New York Female 2 41 13 19 1
New York Male 1 23 15 17 2
San Francisco Female 1 27 14 14 3
San Francisco Male 4 24 14 10 1
Mexico City Female 1 40 26 11 3
Mexico City Male 4 23 35 8 3
Paris Female 2 12 10 6 0
Paris Male 1 20 13 11 1
...并且需要将其转换为比例表,每个单元格代表其给定城市的两行比例。 This是一种解决方案,但有一种更简单的方法可以为多个列执行此操作(并且只需转换它们而不需要创建新列吗?)
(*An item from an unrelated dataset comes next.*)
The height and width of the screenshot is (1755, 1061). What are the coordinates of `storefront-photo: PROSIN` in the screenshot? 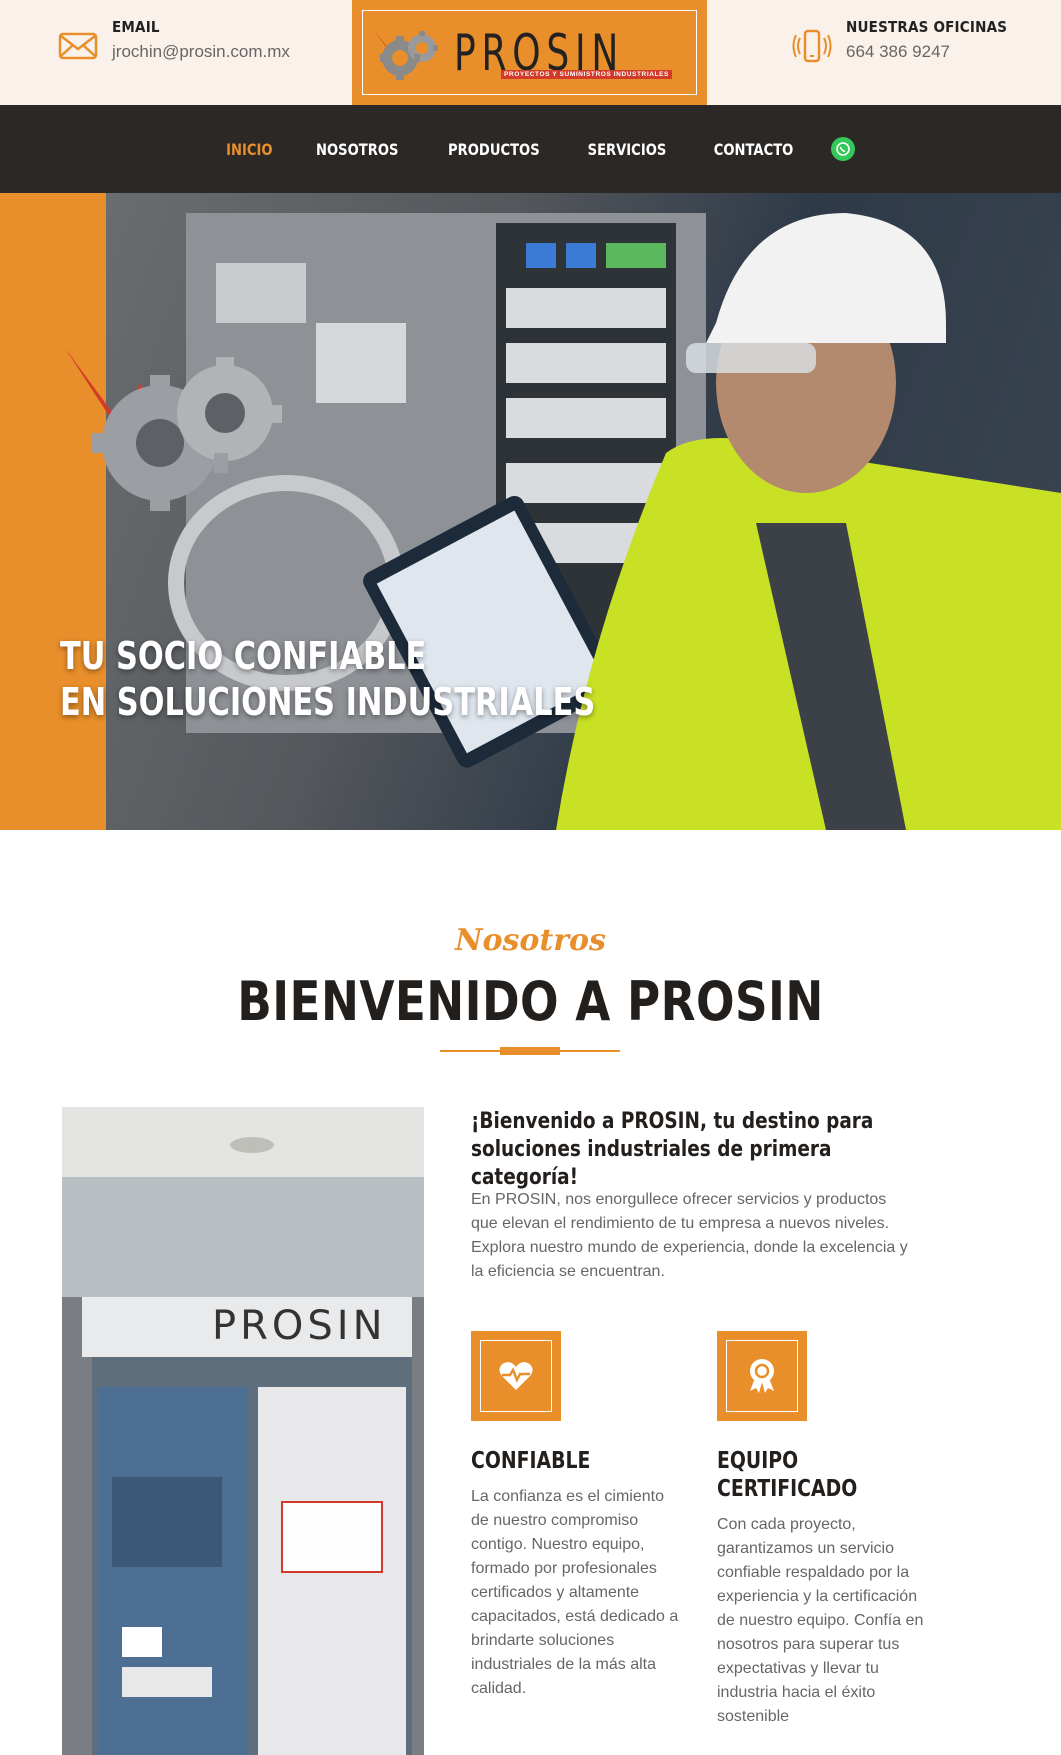 It's located at (243, 1431).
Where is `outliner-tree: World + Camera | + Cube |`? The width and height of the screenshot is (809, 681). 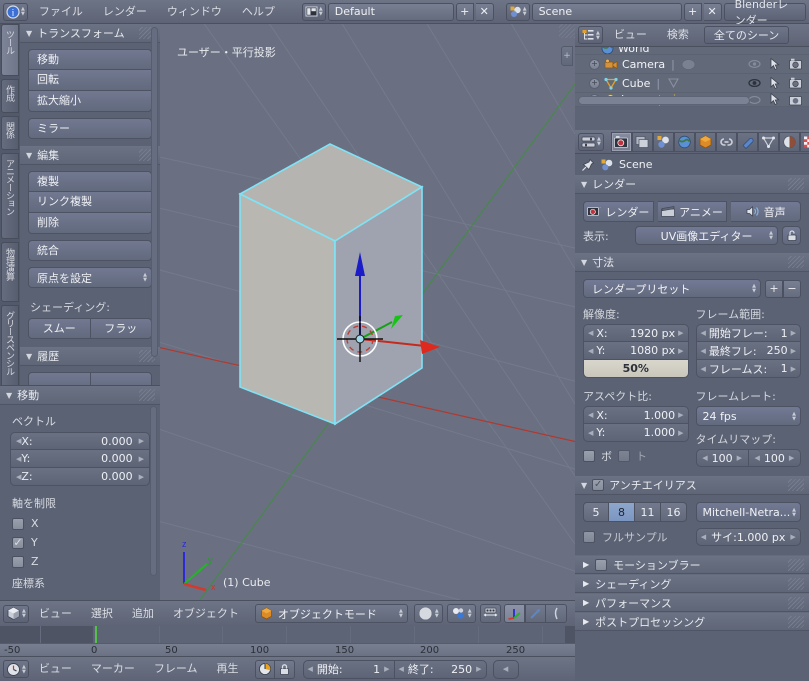
outliner-tree: World + Camera | + Cube | is located at coordinates (692, 77).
EDIT 正确的输出将使每个单元格成为该城市内所有单元格的一部分,以便所有共享位置的单元格“纽约”。最多可加1,所有共享位置的单元格,旧金山等等,即:
location gender 15.19 20.30 31.40 41.64 65.
New York Female .01 .31 .1 .14 .01
New York Male .01 .17 .11 .13 .02
答案 0 :(得分:2)
library("data.table")
selected_cols <- colnames(df)[3:7]
setDT(df)[, prop.table(.SD), by = location, .SDcols = selected_cols]
# location X15.19 X20.30 X31.40 X41.64 X65.
# 1: New York 0.014925373 0.3059701 0.09701493 0.14179104 0.007462687
# 2: New York 0.007462687 0.1716418 0.11194030 0.12686567 0.014925373
# 3: San Francisco 0.008928571 0.2410714 0.12500000 0.12500000 0.026785714
# 4: San Francisco 0.035714286 0.2142857 0.12500000 0.08928571 0.008928571
# 5: Mexico City 0.006493506 0.2597403 0.16883117 0.07142857 0.019480519
# 6: Mexico City 0.025974026 0.1493506 0.22727273 0.05194805 0.019480519
# 7: Paris 0.026315789 0.1578947 0.13157895 0.07894737 0.000000000
# 8: Paris 0.013157895 0.2631579 0.17105263 0.14473684 0.013157895
验证结果:每个城市的总和是1
a1 <- setDT(df)[, prop.table(.SD), by = location, .SDcols = selected_cols]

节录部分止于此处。